§ Data for processing:
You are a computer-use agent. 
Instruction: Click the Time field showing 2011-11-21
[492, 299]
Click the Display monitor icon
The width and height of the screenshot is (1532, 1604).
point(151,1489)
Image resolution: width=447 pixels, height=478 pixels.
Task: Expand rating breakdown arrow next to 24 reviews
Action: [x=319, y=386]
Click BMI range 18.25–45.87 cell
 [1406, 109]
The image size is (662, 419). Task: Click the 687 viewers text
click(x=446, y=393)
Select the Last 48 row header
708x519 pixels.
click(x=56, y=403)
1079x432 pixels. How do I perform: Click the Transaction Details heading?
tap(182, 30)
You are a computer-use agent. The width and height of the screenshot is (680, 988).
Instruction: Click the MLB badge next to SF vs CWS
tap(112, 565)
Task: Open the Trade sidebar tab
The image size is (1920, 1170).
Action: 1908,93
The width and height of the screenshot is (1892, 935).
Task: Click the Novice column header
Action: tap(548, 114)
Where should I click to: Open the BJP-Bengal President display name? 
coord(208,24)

§ Objective:
Give the part of the material that opens with the line containing "Where should I" and runs through to its end as a numbered list, omitting any blank lines.

§ The result:
1. Where should I click to: Open the BJP-Bengal President display name? 
2. coord(208,24)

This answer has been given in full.